**Task goal:**
Below is some data. Retype exactly the lines starting at the one with "Screen dimensions: 614x518" and ending at the one with "You are a computer-use agent. Screen".

**Extracted records:**
++++++++++

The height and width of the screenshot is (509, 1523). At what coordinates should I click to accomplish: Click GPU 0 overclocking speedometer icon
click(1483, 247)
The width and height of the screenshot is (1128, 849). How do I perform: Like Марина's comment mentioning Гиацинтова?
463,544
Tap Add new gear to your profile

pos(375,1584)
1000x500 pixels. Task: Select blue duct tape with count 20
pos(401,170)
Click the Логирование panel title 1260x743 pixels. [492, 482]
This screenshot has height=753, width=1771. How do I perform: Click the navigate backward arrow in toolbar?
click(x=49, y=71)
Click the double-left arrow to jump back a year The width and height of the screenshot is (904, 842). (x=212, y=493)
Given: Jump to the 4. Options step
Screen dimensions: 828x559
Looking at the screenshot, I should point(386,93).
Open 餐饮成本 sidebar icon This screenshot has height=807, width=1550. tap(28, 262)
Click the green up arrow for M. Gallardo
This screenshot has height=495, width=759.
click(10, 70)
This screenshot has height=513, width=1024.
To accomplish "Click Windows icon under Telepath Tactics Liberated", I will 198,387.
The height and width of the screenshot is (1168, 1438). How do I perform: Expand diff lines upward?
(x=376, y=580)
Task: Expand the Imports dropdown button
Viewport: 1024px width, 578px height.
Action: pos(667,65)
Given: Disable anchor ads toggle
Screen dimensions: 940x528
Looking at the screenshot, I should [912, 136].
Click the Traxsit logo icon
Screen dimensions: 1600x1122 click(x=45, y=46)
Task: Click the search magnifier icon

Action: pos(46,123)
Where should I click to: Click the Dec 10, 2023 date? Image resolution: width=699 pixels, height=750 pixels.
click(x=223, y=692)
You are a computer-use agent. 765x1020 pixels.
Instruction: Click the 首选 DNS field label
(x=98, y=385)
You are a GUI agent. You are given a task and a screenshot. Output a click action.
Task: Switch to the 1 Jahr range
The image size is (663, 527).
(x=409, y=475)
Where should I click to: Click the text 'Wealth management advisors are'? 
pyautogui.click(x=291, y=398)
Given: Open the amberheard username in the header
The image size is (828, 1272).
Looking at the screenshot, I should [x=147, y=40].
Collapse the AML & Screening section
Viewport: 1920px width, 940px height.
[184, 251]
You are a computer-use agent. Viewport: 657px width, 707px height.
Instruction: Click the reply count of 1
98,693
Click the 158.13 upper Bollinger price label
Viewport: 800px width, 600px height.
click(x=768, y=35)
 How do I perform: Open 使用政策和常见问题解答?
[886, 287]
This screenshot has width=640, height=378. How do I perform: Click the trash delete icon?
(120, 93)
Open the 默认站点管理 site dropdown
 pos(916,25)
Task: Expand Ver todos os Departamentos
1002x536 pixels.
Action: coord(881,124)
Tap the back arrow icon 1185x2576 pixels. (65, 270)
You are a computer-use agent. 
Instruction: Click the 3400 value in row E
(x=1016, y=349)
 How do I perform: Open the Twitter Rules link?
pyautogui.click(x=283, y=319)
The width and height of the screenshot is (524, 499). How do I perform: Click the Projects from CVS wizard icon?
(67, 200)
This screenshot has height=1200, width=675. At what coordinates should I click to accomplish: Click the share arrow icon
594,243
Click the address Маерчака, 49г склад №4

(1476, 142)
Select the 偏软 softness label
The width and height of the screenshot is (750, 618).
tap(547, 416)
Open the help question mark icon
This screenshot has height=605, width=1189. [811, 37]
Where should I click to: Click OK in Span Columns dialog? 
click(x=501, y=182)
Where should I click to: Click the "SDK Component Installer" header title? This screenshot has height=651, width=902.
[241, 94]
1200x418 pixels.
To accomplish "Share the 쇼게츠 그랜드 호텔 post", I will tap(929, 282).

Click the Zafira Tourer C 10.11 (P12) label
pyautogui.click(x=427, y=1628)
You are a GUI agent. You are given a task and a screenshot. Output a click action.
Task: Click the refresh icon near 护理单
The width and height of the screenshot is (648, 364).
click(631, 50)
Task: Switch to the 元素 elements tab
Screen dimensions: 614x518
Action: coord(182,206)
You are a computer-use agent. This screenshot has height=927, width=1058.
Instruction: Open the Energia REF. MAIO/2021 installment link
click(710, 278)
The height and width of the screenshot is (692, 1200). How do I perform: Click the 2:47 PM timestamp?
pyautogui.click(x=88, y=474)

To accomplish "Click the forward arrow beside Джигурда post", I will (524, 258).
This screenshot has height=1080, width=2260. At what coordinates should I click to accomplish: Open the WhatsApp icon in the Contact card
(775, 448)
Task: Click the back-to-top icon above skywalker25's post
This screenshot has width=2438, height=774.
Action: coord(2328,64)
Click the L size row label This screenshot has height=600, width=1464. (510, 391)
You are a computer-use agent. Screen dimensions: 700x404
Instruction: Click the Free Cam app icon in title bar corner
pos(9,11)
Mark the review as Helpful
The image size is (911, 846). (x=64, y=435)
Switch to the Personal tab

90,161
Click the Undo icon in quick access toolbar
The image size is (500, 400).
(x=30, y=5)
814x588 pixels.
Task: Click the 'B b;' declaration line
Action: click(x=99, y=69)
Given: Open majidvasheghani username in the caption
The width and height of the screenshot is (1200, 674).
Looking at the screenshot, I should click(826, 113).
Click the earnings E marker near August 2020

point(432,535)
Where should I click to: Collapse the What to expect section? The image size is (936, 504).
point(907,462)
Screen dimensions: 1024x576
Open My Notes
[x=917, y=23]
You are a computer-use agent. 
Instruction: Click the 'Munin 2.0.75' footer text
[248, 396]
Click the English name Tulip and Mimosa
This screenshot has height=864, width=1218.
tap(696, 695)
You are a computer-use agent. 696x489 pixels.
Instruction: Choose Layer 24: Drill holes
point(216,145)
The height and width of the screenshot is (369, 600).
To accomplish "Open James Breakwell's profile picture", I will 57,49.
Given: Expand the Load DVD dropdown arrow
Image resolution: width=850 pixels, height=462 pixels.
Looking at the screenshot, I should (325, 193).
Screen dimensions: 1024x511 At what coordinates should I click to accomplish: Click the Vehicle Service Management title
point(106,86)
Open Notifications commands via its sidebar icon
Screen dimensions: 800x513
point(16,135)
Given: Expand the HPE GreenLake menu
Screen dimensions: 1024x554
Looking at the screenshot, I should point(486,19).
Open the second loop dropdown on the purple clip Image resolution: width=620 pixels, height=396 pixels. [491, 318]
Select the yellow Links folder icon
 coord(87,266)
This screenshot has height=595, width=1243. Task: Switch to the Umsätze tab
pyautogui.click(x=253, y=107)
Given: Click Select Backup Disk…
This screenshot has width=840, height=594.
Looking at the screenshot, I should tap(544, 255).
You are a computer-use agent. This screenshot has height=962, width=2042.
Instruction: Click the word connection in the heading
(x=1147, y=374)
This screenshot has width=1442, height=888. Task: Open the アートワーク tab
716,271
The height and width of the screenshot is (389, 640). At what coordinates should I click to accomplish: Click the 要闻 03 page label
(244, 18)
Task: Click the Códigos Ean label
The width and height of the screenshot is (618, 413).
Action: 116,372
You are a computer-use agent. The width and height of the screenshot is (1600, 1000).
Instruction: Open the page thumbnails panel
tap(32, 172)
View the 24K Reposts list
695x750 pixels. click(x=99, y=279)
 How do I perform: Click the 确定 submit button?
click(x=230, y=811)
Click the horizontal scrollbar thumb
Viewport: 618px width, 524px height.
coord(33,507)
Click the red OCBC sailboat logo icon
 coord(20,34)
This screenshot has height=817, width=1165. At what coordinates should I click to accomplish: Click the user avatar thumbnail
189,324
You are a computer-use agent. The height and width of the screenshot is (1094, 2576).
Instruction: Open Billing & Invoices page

++++++++++

**Exercise solution:**
Screen dimensions: 614x518
Action: coord(182,206)
You are a computer-use agent. This screenshot has height=927, width=1058.
Instruction: Open the Energia REF. MAIO/2021 installment link
click(710, 278)
The height and width of the screenshot is (692, 1200). How do I perform: Click the 2:47 PM timestamp?
pyautogui.click(x=88, y=474)

To accomplish "Click the forward arrow beside Джигурда post", I will (524, 258).
This screenshot has height=1080, width=2260. At what coordinates should I click to accomplish: Open the WhatsApp icon in the Contact card
(775, 448)
Task: Click the back-to-top icon above skywalker25's post
This screenshot has width=2438, height=774.
Action: coord(2328,64)
Click the L size row label This screenshot has height=600, width=1464. (510, 391)
You are a computer-use agent. Screen dimensions: 700x404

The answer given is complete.